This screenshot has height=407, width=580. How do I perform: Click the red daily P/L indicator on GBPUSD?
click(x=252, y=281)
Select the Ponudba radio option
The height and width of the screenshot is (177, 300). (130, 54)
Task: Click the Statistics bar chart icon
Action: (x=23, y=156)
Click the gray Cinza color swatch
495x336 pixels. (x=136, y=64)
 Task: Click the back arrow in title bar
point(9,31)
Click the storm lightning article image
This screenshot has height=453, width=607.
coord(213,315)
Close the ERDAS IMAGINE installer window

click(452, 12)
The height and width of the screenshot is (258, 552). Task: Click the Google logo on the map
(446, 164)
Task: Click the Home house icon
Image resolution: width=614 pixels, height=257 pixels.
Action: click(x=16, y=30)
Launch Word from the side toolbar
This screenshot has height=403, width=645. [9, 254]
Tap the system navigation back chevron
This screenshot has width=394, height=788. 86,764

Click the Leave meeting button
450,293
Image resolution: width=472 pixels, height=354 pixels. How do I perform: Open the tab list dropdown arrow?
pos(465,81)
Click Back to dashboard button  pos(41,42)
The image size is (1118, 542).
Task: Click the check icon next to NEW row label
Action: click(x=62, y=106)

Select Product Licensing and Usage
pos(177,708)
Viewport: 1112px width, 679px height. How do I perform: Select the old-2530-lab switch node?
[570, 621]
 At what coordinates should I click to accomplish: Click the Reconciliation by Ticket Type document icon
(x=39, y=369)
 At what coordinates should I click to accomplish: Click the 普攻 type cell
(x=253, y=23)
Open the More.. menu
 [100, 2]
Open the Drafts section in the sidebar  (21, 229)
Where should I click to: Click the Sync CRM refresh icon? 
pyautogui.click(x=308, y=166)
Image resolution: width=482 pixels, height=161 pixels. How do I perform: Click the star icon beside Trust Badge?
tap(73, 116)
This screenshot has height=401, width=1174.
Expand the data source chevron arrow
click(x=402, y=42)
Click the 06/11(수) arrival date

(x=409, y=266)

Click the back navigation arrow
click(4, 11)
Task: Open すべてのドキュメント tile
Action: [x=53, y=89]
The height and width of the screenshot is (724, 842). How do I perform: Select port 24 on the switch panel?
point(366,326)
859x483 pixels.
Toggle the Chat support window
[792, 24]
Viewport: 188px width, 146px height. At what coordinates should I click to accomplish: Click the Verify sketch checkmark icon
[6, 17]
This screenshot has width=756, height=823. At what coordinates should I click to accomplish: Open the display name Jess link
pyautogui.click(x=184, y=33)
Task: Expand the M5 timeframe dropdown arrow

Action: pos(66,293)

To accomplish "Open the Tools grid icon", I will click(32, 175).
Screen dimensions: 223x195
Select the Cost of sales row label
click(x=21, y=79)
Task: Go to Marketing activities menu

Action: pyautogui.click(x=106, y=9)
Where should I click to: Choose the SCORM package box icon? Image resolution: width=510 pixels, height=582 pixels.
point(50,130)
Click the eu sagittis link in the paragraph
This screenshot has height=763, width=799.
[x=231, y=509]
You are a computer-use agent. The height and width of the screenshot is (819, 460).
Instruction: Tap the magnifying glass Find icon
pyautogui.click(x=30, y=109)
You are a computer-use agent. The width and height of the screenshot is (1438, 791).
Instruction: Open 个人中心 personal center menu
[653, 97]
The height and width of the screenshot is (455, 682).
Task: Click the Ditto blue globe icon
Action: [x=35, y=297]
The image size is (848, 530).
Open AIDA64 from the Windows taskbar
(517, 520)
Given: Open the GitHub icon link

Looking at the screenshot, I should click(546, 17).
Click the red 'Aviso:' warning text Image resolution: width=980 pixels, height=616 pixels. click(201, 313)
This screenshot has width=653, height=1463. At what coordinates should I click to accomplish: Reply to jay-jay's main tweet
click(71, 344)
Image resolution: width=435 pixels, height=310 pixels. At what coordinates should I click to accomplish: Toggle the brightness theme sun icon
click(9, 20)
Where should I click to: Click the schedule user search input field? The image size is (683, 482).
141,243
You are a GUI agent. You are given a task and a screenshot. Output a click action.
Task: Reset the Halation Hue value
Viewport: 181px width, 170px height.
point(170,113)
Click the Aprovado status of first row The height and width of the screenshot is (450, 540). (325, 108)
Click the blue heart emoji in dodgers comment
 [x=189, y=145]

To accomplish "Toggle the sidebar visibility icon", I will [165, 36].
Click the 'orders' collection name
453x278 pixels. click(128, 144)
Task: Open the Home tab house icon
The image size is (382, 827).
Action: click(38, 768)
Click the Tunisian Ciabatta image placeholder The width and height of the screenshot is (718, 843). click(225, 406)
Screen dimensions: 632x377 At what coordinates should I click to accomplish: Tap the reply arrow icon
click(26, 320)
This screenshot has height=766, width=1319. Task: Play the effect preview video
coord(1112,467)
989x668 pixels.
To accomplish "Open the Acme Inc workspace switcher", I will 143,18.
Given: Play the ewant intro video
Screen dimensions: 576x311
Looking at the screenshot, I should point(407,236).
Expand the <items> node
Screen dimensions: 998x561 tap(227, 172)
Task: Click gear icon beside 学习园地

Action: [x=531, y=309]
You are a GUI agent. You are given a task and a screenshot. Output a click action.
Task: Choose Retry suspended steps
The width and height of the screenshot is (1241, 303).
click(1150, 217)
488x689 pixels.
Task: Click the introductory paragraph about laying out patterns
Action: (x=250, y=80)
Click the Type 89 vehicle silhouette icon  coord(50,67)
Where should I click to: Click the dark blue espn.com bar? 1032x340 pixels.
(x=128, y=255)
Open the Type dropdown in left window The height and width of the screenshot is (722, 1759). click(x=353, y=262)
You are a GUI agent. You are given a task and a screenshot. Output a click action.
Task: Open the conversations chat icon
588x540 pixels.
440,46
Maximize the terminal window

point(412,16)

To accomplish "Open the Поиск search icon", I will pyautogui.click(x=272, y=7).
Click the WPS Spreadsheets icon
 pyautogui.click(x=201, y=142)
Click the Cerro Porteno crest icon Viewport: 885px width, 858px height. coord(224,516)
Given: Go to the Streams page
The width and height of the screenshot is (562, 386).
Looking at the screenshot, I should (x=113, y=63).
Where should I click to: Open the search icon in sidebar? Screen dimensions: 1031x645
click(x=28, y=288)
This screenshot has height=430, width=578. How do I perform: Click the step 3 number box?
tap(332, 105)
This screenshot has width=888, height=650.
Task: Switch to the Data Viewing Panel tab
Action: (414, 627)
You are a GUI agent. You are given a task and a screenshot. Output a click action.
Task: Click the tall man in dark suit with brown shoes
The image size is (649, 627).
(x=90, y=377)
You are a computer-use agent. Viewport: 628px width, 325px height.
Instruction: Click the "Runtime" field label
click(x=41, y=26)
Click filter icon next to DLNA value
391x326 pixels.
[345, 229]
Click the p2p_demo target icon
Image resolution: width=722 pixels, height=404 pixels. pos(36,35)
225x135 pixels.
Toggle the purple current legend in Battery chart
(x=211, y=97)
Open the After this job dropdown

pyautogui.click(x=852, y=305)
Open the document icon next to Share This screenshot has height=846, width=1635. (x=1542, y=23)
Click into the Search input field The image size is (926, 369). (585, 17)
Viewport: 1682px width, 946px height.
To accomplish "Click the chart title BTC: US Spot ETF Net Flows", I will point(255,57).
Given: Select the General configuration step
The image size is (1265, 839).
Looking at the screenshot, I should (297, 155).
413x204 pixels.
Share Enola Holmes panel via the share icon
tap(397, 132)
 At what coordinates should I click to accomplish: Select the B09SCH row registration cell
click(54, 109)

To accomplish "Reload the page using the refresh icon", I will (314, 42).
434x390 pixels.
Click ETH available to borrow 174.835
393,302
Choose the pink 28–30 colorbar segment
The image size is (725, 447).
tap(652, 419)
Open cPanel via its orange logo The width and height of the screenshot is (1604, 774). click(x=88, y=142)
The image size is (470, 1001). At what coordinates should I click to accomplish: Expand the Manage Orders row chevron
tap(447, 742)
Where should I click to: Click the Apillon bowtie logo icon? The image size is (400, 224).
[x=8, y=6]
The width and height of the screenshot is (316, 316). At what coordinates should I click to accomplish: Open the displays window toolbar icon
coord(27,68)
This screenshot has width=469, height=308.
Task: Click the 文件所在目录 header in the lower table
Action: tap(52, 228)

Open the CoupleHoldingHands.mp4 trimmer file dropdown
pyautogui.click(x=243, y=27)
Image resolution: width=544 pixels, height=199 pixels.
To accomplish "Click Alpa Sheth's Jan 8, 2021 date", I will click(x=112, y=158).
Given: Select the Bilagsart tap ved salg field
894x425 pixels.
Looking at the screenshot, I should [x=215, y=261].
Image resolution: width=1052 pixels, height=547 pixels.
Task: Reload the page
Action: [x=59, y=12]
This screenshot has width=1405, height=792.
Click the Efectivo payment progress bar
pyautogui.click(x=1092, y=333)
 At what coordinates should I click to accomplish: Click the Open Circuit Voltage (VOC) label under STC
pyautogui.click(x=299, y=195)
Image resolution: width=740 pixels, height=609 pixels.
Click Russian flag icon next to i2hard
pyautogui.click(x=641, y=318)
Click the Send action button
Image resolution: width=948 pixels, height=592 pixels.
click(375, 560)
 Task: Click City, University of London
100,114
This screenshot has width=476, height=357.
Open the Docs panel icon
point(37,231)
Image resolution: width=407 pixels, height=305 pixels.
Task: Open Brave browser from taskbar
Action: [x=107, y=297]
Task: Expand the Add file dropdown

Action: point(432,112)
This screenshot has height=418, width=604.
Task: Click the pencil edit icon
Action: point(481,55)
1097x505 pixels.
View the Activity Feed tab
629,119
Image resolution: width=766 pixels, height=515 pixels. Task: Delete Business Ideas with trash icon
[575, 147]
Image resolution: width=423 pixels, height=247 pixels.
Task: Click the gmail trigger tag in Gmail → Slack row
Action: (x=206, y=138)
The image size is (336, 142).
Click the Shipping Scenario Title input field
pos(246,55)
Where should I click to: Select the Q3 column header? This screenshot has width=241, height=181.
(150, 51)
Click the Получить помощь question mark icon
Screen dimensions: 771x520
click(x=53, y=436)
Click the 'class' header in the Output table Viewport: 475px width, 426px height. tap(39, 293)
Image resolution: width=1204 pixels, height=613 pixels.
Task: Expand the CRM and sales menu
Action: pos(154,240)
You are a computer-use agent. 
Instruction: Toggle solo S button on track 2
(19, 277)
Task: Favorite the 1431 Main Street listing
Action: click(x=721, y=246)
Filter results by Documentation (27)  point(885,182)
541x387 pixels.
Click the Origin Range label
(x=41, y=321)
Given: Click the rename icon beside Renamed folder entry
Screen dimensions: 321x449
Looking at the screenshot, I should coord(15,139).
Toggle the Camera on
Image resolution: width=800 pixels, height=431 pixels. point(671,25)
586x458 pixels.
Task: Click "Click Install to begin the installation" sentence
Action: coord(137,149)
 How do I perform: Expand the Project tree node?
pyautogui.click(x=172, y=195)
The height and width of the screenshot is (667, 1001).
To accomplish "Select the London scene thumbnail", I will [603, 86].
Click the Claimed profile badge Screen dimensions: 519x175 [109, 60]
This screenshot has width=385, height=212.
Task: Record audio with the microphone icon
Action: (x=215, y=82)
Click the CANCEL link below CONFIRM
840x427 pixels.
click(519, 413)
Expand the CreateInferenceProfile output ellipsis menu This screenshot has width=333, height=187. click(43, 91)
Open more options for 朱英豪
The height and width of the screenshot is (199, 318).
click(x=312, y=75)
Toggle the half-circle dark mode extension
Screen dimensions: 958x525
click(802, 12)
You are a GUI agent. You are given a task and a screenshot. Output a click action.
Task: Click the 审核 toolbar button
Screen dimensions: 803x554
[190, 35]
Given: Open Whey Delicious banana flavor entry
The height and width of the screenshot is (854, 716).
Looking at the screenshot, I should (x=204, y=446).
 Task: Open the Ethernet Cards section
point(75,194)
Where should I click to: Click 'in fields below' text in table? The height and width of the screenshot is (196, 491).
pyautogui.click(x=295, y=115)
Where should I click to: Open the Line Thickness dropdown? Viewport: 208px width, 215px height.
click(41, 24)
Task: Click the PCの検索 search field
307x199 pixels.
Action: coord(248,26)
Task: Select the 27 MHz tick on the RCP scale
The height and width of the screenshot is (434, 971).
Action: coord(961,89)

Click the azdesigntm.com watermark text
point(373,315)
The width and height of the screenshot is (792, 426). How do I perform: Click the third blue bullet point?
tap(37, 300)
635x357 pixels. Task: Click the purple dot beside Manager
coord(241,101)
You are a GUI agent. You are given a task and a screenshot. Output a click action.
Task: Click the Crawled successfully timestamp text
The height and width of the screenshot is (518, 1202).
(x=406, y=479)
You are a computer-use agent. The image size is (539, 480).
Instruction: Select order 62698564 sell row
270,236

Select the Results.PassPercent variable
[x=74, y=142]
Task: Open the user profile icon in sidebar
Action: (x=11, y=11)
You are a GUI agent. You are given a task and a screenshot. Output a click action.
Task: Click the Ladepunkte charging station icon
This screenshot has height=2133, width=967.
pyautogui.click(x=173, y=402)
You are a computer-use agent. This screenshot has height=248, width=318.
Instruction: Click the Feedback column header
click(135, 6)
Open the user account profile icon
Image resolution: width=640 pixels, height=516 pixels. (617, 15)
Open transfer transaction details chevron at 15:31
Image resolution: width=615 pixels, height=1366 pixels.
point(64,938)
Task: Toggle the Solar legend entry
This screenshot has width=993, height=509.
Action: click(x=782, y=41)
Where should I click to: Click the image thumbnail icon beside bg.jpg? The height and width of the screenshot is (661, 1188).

▶ Action item: Given the records above, return exactly the lines starting at the line containing "Task: Click the PCの検索 search field" and ending at the line containing "Task: Click the Crawled", including both.

▶ Expected output:
Task: Click the PCの検索 search field
307x199 pixels.
Action: coord(248,26)
Task: Select the 27 MHz tick on the RCP scale
The height and width of the screenshot is (434, 971).
Action: coord(961,89)

Click the azdesigntm.com watermark text
point(373,315)
The width and height of the screenshot is (792, 426). How do I perform: Click the third blue bullet point?
tap(37, 300)
635x357 pixels. Task: Click the purple dot beside Manager
coord(241,101)
You are a GUI agent. You are given a task and a screenshot. Output a click action.
Task: Click the Crawled successfully timestamp text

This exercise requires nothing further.